Although our study is not a randomized controlled trial, our analyses support its internal validity. Patient demographics, historical characteristics, and TIMI risk scores were similar in both study groups. Despite the fact that there was a higher proportion of patients in the nonteaching service group with a history of hypercholesterolemia and a family history of premature CAD, both of which could have increased the risk of CAD/ACS or increased the proportion of patients requiring inpatient cardiac evaluations, reductions in length of stay were still achieved. There was a significant racial difference between the two groups, with a larger proportion of white patients in the resident-based service cohort. It is possible that because admission to the nonteaching service was encouraged but not enforced, physicians could have preferentially triaged patients with low TIMI risk scores to the resident-based service if their clinical suspicion for ACS was higher in an individual patient based on race. Racial bias in the evaluation of cardiac syndromes has been previously described.9,10
There are several limitations to this study. First, our generalizability is limited given that not all academic hospitals have hospitalists and nurse practitioners to create a nonteaching service devoted to chest pain. Second, the ED staff was familiar with the TIMI risk score from data collection for prior studies performed at our institution. This may have facilitated the success of the risk score for triage and translated into greater overall service efficiency. Third, we did not have independent observers calculating the TIMI risk score so the risk scores utilized by the nonteaching service may have been inaccurate, potentially resulting in nonuniform admission practices. However, such errors would not have changed the quality of care that the patients received because all chest pain patients included in this study were admitted to an internal medicine team led by a hospitalist attending.

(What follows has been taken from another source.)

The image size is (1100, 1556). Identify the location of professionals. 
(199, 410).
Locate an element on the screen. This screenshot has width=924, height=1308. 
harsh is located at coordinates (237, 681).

This study demonstrates that nonteaching service models of care for a low risk group of patients can reduce the number of admissions to resident-based services thereby enabling better compliance with the internal medicine residency program requirements. We also believe that this study adds to the growing body of literature surrounding the utility of the TIMI risk score by demonstrating that TIMI risk stratification is an accurate way to identify low-risk chest pain patients who can be targeted to nonteaching services. Future research should assess the impact of nonteaching services on residency education and the role of nurse practitioners and hospitalists in helping residency programs meet their program requirements.
The authors acknowledge the Penn Hospital Care Physicians and Nurse Practitioners for their contributions to service excellence and residency education.